In a new interview with The Associated Press, she opened up about a time early in her career when she was taken advantage of by film producers. “My very first movie I ever did, that I was a star in, I was homeless when I was shooting that movie, and they were supposed to pay me $1,200 to do the movie. I wasn’t in a union. It was a non-union film, so it’s nothing that I could do about it, [but] they never paid me,” she told the outlet in a video clip published on Sept. 8.

“They never paid me a dime. The producers gave me 10 DVDs and said, ‘Sell those. Good luck.’ And I never saw the movie.” Fast-forward to 2017 when Haddish co-starred alongside Queen Latifah, Jada Pinkett Smith, and Regina Hall in the box office hit Girls Trip. The comedy flick catapulted the comedian to seemingly overnight superstardom and also made the distributors of her debut film hopeful that they, too, could capitalize on her newfound fame.

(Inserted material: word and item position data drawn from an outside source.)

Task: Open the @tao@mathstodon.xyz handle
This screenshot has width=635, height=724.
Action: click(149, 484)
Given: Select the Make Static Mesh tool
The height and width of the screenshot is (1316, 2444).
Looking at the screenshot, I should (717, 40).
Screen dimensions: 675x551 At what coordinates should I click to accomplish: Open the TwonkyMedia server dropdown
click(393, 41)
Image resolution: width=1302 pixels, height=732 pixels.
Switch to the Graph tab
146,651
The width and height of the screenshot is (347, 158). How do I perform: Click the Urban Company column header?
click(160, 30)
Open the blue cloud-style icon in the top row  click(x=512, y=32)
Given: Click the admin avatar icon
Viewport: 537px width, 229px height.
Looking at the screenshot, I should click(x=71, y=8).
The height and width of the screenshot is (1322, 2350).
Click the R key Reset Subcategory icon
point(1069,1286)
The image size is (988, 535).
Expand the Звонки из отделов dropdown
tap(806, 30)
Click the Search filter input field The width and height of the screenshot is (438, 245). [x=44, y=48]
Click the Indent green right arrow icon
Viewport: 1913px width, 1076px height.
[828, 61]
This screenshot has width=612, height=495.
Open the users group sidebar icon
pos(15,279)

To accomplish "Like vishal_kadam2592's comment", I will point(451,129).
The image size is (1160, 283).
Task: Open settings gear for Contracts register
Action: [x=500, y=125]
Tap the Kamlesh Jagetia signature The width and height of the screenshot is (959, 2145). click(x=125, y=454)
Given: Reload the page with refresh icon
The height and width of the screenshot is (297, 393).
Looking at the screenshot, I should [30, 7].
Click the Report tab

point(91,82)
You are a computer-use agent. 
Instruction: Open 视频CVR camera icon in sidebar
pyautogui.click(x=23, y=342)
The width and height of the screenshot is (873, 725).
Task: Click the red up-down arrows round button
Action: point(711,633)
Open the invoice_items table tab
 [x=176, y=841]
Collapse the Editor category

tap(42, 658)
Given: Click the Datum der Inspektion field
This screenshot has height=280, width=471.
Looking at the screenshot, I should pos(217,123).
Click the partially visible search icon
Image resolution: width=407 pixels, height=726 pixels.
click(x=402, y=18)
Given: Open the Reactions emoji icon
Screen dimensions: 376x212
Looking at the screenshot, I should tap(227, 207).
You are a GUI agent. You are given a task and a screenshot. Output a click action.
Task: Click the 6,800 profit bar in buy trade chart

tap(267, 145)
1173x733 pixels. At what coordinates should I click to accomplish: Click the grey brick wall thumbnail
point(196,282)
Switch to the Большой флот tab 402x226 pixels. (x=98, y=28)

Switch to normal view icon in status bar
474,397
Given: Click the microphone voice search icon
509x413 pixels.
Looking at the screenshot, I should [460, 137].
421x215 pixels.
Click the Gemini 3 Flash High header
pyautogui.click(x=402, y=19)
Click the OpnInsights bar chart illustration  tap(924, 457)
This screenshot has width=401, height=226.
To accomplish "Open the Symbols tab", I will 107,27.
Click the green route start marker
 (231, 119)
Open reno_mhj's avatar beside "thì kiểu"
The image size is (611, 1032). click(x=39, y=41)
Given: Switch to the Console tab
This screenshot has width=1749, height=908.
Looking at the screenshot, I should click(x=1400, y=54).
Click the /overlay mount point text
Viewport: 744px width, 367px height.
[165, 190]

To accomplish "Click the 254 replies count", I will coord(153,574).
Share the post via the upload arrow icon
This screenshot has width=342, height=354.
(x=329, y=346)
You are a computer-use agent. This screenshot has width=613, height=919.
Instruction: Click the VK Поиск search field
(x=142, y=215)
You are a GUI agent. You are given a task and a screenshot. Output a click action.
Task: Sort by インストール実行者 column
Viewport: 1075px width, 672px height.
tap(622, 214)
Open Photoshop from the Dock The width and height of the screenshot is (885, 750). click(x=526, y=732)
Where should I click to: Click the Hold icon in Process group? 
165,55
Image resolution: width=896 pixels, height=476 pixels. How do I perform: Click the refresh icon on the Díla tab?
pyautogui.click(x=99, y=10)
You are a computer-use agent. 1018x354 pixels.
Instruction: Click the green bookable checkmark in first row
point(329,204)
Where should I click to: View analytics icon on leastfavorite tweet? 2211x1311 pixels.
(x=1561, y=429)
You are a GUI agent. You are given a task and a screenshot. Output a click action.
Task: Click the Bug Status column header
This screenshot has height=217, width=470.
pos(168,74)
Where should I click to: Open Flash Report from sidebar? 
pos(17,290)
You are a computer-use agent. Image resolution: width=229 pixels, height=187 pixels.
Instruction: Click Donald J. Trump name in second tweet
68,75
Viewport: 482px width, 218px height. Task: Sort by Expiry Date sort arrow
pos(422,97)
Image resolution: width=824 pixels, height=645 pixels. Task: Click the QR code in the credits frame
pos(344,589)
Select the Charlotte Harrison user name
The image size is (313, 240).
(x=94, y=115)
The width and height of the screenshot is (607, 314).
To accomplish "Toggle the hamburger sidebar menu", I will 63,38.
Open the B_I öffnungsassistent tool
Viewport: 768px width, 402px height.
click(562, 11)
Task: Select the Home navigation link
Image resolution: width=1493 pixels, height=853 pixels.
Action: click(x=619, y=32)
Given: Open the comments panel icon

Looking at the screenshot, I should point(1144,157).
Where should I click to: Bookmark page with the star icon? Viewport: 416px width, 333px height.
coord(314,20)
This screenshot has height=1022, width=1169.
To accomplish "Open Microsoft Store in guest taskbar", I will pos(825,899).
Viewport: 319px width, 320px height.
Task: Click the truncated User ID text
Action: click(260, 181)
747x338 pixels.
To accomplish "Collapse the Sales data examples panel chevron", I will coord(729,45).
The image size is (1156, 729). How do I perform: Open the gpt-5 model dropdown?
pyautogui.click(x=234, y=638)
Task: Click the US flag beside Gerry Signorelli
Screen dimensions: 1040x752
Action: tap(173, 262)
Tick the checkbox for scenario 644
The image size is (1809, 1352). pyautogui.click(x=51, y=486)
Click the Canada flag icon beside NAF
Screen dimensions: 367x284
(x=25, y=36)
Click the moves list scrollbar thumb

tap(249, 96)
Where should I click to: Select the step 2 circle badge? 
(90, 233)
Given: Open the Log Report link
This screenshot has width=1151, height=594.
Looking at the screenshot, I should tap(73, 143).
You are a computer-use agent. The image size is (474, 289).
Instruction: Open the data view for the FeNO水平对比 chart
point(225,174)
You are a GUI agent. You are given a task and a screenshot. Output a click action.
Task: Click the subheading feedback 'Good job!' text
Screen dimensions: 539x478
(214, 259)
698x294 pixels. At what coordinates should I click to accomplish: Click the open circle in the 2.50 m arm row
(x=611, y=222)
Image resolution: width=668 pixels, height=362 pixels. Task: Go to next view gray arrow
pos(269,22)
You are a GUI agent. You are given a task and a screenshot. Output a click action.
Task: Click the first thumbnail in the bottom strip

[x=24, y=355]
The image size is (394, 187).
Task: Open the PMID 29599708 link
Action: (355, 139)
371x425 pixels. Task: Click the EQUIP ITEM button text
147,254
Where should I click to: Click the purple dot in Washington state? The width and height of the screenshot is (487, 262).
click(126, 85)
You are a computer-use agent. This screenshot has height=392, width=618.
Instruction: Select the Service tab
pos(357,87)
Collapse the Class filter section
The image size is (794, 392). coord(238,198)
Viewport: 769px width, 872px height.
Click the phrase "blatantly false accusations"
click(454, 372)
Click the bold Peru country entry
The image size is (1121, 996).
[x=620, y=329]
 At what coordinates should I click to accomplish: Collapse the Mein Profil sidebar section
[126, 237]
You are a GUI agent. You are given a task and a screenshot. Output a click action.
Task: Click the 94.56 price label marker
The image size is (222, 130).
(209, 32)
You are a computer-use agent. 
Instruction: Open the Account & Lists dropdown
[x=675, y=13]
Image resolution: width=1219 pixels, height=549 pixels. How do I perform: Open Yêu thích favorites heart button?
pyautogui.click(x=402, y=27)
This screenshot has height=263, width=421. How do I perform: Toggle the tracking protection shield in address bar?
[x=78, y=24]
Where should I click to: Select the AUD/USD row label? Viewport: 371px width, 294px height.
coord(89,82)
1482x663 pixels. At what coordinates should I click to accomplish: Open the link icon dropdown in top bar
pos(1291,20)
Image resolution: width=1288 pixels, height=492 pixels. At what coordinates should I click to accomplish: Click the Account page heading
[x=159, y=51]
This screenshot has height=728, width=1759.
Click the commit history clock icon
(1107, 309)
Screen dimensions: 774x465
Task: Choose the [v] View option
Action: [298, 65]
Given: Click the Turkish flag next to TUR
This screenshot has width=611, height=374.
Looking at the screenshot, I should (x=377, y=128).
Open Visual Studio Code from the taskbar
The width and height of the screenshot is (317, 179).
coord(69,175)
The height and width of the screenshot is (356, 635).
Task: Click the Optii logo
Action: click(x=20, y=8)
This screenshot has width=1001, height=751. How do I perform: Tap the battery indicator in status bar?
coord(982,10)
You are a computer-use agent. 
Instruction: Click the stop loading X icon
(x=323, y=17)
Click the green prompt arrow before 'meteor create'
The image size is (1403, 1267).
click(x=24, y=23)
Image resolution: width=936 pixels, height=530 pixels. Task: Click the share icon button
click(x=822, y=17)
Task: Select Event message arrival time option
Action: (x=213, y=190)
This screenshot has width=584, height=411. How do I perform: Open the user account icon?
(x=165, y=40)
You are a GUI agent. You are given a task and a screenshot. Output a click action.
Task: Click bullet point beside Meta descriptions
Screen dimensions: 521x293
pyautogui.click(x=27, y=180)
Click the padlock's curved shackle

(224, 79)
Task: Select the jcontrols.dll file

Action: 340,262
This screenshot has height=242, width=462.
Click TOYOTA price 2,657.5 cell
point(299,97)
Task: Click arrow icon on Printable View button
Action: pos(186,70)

“That move is all over BET, VH1, [TV One]… then streaming. It’s everywhere, that movie! And I don’t get a dime. It’s the worst movie. It’s the second-worst movie I was ever in. And not a penny,” added the Haunted Mansion star. In a past interview, she revealed that she was paid $80,000 for her breakout role in Girls Trip. She used the funds to pay off the remaining balance on her first home. “People told me to spend it in other ways, but I used it to pay off the house because I was always afraid of being homeless again. Now I have a surplus of money,” she told Cosmopolitan in 2019.

Haddish is now using her own experience with being unhoused as the inspiration behind a docuseries exploring the relationships of successful women who have dated homeless men.